EXERCISE GOAL
Copy out the records from the start through the line containing "tap(339, 174)", both ends included.

DATA IN THIS EXERCISE
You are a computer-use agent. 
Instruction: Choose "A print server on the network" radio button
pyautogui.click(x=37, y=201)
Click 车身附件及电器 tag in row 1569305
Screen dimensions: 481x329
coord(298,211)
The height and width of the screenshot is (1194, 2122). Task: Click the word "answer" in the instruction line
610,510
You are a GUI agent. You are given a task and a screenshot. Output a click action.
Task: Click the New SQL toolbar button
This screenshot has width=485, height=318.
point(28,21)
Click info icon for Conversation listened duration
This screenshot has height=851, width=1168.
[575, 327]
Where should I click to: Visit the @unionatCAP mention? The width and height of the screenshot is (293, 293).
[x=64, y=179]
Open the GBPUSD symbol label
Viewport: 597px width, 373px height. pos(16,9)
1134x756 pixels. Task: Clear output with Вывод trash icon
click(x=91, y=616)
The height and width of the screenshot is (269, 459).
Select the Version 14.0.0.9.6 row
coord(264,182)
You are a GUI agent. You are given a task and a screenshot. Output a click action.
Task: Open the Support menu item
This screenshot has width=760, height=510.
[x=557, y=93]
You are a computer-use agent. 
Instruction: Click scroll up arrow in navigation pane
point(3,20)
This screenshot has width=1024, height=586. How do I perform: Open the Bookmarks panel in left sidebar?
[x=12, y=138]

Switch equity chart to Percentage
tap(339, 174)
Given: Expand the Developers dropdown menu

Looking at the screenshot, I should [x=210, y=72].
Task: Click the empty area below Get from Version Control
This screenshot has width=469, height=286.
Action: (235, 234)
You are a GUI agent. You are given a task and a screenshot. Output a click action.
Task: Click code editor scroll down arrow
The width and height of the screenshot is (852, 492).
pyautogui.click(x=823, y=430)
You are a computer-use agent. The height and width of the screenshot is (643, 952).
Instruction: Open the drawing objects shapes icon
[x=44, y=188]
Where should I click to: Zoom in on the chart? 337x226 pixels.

SOLUTION
You are a computer-use agent. 
Instruction: Choose "A print server on the network" radio button
pyautogui.click(x=37, y=201)
Click 车身附件及电器 tag in row 1569305
Screen dimensions: 481x329
coord(298,211)
The height and width of the screenshot is (1194, 2122). Task: Click the word "answer" in the instruction line
610,510
You are a GUI agent. You are given a task and a screenshot. Output a click action.
Task: Click the New SQL toolbar button
This screenshot has width=485, height=318.
point(28,21)
Click info icon for Conversation listened duration
This screenshot has height=851, width=1168.
[575, 327]
Where should I click to: Visit the @unionatCAP mention? The width and height of the screenshot is (293, 293).
[x=64, y=179]
Open the GBPUSD symbol label
Viewport: 597px width, 373px height. pos(16,9)
1134x756 pixels. Task: Clear output with Вывод trash icon
click(x=91, y=616)
The height and width of the screenshot is (269, 459).
Select the Version 14.0.0.9.6 row
coord(264,182)
You are a GUI agent. You are given a task and a screenshot. Output a click action.
Task: Open the Support menu item
This screenshot has width=760, height=510.
[x=557, y=93]
You are a computer-use agent. 
Instruction: Click scroll up arrow in navigation pane
point(3,20)
This screenshot has width=1024, height=586. How do I perform: Open the Bookmarks panel in left sidebar?
[x=12, y=138]

Switch equity chart to Percentage
tap(339, 174)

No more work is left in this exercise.